Story of Hindustani Classical Music
The Mughal empire had begun to slowly decline and disintegrate right after the death of Aurangzeb, the sixth and last great Mughal ruler. Smaller principalities during this period began carving out their kingdoms, and these became new centres for the patronage of the arts. Particularly famous among these new regional kingdoms was the principality of Awadh. By the middle of the 19th century, Awadh under the rule of its last nawab, Wajid Ali Shah, became a new centre for the development of arts and music. Key among these was the dance form of Kathak and a signing style known as Thumri. Thumris today are categorized as a lighter, semi-classical genre of Hindustani music.
But Awadh’s reputation – as that of numerous other principalities and regional kingdoms – as a centre for the arts and culture was short-lived, as the East India Company began to wrest control of various territories across the subcontinent. By 1858, following a months-long rebellion, the British crown had assumed direct control over the Indian subcontinent, announcing India as a colony of the British Empire. During this period, the development of music and the arts eventually went into decline. By the end of the 19th century and the beginning of the twentieth century, however, some interesting developments not only revived Hindustani classical music but also took it in new, somewhat democratic directions.
The first of these was helmed by a gentleman by the name of Vishnu Digambar Paluskar. Born in 1872, Paluskar was born in Kurundwad in the then-Bombay Presidency. His father was a kirtan singer, and Paluskar too showed talent and interest towards music. His talent was identified by the king of Miraj – a princely state in present-day Maharashtra – who put him under the tutelage of Balakrishnabuwa Ichalkaranjikar. Ichalkaranjikar had learned music under the Gwalior gharana and then brought it to Maharashtra. Paluskar trained under him till 1896 when some irreconcilable differences started growing between him and his teacher.

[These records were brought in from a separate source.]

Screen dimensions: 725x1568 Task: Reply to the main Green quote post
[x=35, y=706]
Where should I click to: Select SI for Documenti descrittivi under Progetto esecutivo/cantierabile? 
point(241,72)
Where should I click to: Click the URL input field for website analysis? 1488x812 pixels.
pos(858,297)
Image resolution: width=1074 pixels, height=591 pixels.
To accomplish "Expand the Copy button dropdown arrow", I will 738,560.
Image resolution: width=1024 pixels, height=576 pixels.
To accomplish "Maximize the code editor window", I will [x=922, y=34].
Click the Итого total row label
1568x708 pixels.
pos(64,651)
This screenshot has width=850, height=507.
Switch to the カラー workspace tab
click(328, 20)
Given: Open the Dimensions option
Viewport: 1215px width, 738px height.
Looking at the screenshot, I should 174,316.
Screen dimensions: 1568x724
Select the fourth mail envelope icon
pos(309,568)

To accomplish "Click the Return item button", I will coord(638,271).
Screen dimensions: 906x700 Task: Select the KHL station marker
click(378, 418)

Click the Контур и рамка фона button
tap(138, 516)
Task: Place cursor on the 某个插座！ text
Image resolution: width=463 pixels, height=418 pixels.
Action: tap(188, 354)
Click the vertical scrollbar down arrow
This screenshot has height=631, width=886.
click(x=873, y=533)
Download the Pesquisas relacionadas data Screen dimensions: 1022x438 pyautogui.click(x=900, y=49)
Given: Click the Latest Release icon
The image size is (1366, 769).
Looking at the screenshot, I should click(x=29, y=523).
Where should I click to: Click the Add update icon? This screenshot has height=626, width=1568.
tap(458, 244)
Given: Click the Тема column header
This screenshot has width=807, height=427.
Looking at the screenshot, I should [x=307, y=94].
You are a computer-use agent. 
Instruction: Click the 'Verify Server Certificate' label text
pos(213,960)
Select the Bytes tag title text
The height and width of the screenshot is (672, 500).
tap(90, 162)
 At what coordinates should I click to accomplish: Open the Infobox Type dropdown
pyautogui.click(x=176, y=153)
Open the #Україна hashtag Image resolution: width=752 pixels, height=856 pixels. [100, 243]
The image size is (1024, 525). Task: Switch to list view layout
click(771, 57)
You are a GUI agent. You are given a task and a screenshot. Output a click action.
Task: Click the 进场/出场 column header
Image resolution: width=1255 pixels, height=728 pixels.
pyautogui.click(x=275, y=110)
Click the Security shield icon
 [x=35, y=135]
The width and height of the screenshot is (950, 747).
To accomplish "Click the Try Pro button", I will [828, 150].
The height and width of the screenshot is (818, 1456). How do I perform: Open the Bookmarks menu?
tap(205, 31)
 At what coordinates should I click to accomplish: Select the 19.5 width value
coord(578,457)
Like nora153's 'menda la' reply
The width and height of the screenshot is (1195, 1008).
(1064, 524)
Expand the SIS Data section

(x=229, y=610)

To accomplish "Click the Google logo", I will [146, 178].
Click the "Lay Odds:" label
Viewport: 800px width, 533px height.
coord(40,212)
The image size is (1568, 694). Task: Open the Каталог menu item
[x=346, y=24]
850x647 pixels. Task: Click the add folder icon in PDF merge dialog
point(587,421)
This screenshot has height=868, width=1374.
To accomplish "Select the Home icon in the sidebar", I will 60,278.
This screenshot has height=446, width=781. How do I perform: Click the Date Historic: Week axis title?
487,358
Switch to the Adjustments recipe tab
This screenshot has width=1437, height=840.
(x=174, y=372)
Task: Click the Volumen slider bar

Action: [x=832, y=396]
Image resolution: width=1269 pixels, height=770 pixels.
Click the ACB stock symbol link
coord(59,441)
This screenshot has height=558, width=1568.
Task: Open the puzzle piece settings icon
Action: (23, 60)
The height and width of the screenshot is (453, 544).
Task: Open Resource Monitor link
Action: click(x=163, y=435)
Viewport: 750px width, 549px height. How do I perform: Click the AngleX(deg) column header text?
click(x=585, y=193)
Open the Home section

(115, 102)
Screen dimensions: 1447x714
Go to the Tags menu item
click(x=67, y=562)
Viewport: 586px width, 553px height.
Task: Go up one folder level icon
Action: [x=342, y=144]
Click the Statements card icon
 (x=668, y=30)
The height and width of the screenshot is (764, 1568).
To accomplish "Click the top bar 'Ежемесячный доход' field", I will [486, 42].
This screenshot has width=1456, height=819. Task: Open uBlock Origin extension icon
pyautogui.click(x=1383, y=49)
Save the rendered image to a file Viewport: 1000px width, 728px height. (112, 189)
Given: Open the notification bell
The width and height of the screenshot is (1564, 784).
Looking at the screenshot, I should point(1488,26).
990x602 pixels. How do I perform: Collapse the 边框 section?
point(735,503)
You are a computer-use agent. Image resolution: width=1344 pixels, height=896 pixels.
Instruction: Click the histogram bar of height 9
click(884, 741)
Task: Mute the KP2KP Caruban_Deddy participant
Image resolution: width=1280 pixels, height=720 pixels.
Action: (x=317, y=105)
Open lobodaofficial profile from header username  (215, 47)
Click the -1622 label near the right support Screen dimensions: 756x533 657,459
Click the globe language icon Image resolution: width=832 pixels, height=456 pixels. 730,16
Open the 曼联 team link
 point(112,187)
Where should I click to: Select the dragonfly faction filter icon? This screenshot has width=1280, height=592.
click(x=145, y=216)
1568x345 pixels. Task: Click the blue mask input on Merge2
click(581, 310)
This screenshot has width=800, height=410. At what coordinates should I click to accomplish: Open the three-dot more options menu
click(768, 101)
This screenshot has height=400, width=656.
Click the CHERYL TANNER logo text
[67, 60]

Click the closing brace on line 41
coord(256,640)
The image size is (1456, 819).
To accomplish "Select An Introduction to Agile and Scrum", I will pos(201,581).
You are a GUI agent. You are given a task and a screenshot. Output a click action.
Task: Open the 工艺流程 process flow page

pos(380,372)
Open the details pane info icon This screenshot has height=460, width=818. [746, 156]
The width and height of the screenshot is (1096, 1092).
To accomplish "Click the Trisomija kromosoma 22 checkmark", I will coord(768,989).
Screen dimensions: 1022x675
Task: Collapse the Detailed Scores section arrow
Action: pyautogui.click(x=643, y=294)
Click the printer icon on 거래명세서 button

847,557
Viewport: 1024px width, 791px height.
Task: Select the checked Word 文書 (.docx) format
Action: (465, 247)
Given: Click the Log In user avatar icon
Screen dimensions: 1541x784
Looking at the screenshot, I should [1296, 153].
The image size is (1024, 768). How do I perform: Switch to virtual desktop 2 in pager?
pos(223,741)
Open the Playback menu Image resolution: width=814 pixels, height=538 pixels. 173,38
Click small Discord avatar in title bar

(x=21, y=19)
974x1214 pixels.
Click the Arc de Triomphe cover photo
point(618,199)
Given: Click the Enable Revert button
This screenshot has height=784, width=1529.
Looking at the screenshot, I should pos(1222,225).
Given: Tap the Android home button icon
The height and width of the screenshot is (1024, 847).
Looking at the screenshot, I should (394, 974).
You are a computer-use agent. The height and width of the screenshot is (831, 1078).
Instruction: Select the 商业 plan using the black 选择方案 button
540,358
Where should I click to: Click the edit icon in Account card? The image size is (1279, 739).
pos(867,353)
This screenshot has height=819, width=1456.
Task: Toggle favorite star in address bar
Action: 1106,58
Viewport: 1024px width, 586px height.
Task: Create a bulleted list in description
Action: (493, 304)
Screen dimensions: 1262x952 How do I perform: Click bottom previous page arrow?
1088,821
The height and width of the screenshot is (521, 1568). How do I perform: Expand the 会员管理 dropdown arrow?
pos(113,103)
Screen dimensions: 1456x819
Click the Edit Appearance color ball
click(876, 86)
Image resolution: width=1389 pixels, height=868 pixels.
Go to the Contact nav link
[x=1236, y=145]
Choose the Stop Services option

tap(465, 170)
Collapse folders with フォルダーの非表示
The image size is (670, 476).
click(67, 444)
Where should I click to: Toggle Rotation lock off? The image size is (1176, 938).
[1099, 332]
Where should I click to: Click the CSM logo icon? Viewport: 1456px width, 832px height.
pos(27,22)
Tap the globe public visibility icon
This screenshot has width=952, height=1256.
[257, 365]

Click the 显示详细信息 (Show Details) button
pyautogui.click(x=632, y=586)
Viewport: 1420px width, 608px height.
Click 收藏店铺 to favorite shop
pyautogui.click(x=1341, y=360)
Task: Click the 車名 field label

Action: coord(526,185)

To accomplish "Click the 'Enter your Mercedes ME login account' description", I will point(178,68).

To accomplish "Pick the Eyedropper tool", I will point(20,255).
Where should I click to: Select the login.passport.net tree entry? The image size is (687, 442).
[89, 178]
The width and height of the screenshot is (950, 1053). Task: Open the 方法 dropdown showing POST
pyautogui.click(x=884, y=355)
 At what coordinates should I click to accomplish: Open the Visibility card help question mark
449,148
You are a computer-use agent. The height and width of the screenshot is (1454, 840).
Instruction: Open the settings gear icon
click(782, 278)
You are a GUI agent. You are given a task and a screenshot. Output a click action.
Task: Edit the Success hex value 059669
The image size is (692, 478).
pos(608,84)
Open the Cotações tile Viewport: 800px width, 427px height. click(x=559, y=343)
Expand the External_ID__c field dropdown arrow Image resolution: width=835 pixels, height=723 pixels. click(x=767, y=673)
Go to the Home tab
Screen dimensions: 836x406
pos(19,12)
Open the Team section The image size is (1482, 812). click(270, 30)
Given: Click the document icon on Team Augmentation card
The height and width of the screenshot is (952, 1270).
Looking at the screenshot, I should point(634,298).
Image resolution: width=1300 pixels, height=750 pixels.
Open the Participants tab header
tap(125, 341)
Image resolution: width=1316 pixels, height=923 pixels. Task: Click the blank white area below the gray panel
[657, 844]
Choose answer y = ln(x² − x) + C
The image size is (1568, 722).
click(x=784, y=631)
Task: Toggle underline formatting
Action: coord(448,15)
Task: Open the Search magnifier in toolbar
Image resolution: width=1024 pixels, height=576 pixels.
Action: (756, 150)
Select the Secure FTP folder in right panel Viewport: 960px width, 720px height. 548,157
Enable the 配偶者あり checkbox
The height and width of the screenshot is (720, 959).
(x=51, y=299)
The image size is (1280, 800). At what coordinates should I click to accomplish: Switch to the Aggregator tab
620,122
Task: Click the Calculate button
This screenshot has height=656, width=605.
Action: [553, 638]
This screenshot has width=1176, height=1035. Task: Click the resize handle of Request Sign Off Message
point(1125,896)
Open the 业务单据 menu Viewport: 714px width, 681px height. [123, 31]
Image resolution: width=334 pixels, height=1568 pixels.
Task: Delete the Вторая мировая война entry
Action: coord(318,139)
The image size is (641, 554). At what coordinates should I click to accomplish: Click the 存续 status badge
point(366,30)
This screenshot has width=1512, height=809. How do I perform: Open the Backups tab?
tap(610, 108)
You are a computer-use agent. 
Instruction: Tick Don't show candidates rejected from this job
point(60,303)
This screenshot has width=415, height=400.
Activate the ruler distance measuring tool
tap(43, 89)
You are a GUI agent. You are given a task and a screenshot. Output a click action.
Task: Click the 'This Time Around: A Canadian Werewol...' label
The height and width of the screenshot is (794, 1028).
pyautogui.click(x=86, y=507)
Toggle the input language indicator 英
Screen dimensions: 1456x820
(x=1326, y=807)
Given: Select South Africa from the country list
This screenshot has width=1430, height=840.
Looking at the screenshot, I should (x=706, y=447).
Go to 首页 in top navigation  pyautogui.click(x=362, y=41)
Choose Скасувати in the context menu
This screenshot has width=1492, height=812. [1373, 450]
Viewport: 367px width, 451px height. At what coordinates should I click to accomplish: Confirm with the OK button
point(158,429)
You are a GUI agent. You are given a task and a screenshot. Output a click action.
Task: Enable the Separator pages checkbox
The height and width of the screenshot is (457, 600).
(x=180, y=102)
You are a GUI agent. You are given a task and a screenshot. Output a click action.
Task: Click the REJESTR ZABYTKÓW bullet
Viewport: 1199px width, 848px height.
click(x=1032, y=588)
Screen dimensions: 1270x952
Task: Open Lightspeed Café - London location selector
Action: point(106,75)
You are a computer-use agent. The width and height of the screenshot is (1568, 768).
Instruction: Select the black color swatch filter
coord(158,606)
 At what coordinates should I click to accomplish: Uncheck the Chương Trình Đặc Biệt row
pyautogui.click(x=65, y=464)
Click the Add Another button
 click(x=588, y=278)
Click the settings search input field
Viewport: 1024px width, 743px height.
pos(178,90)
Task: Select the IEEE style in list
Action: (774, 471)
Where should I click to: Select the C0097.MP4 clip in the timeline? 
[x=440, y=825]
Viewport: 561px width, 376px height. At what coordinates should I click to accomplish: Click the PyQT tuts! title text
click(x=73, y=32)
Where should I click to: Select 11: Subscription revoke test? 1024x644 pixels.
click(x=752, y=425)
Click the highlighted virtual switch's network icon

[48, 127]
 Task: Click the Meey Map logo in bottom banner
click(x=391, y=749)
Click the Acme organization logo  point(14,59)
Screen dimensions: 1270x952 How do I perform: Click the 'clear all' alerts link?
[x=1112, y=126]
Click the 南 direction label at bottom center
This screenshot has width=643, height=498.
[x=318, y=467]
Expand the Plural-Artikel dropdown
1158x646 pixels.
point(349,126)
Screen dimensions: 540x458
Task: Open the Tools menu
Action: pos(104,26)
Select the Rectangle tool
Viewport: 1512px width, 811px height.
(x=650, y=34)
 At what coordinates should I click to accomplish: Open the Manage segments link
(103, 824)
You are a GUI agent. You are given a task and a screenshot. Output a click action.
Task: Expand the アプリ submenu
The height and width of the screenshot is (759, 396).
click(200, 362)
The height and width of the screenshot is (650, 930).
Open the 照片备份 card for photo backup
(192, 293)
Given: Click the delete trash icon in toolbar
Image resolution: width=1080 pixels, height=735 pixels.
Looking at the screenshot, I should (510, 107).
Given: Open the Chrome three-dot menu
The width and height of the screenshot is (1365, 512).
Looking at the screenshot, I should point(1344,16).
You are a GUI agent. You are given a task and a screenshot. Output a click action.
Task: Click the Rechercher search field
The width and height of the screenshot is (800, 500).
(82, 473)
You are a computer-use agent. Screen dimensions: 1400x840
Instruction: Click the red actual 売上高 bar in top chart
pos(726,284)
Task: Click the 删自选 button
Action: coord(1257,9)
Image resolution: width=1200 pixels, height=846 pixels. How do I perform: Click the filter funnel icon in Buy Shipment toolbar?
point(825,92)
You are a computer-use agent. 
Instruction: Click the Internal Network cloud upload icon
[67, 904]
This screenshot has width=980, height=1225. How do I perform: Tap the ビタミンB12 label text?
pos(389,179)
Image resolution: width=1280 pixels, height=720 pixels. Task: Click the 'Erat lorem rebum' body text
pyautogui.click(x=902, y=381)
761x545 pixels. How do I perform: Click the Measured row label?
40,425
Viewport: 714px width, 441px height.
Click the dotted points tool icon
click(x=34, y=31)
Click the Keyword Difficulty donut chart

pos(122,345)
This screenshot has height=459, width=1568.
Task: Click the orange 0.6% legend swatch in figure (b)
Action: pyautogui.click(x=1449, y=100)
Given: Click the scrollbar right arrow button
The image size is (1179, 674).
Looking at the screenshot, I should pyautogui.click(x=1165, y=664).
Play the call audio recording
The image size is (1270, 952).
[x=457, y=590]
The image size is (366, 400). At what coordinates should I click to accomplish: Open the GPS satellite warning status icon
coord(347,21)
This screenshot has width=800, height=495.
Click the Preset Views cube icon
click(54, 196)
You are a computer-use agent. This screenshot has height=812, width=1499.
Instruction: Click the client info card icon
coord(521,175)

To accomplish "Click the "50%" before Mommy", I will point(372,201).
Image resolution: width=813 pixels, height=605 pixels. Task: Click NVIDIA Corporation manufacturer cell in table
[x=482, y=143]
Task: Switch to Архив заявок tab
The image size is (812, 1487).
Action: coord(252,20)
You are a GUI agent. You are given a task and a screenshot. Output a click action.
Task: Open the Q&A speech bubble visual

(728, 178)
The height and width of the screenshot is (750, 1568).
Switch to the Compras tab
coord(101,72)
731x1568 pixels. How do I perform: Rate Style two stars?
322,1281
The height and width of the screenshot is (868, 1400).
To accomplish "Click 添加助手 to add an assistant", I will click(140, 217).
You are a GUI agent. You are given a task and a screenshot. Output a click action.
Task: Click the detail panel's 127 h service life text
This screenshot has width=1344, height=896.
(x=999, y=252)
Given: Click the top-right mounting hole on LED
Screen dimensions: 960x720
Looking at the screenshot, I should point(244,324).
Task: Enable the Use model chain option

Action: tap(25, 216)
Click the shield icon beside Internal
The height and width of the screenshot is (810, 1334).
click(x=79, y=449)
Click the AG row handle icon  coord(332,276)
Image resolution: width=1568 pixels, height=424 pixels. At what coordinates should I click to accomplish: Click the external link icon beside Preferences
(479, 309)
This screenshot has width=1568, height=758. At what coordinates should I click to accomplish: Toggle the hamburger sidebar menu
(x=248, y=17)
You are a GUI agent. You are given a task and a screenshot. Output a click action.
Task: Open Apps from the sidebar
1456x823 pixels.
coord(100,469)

After leaving Ichalkaranjikar, Paluskar began an extensive tour of Northern India, deciding to understand the differences and nuances in the training of each gharana and region. His tour culminated in 1901 when he established the Gandharva Mahavidyala in Lahore.
Paluskar’s Gandharva Mahavidyalaya was a revolutionary musical institute, as it brought Hindustani classical music out from the confines of gharanas. Gharanas were closely guarded and highly gatekept institutions, where only a select few would have the opportunity to learn music. Paluskar, with his institute, democratized access to the option of learning classical music for everyone. Now, everyone who wanted to learn music could learn it following a composite and comprehensive curriculum prepared through interaction with people from across the span of northern India.
While Paluskar institutionalised and democratised ordinary people’s access to music, another gentleman from Maharashtra, Vishnu Narayan Bhatkhande, theorised and systematised several aspects of Hindustani classical music. Born in 1860 in Bombay, Bhatkhande began learning the sitar at the age of fifteen and eventually developed a deep interest in music theory. However, music remained a largely leisurely interest for him till 1903, when his daughter died. Earlier, in 1900, his wife had died too. The deaths of his wife and daughter led him to abandon his professional law practice, and travel extensively to understand music and music theory in greater detail.
Bhatkhande’s travels culminated in him devising a new standardized notation system for Hindustani classical music, coming up with a classificatory system that put every raga into one of ten thaats, defined as sort of a super-group of ragas, and an extensive commentary on the properties of every raga. Bhatkhande published his work under the title of Hindustani Sangit Paddhati, through multiple volumes. His books are today treated as the starting point for any student of Hindustani Classical Music. In 1926, ten years before his death, he prepared the course material for a music college in Lucknow that would eventually get renamed Bhatkhande Musical Institute. In 2023, the institute was recognized as a state university by the Uttar Pradesh Government.
Around the same time as Paluskar and Bhatkhande went on to institutionalise and systematise Hindustani classical music, a young multi-instrumentalist from Bengal had arrived as a court musician in the princely state of Maihar in present-day Madhya Pradesh. Allauddin Khan had originally begun as a vocal student, learning under the guidance of Gopal Krishna Bhattacharya for 12 years. In 1899, after the death of Bhattacharya, Khan decided to turn to instrumentalist music, picking up not only instruments used in Hindustani Classical Music but also Western and folk instruments. Eventually, he applied for a job in Maihar, where he soon established a school that attracted numerous students, some of them going on to remarkable feats.
Khan’s Maihar gharana, as it is now called, has given the country a large number of stellar classical performers, across different instruments. Annapurna Devi, Ravi Shankar, and Ali Akbar Khan are just some of the notable students Khan had throughout his life. Khan died in 1972, having lived a long and fulfilling life of almost 110 years.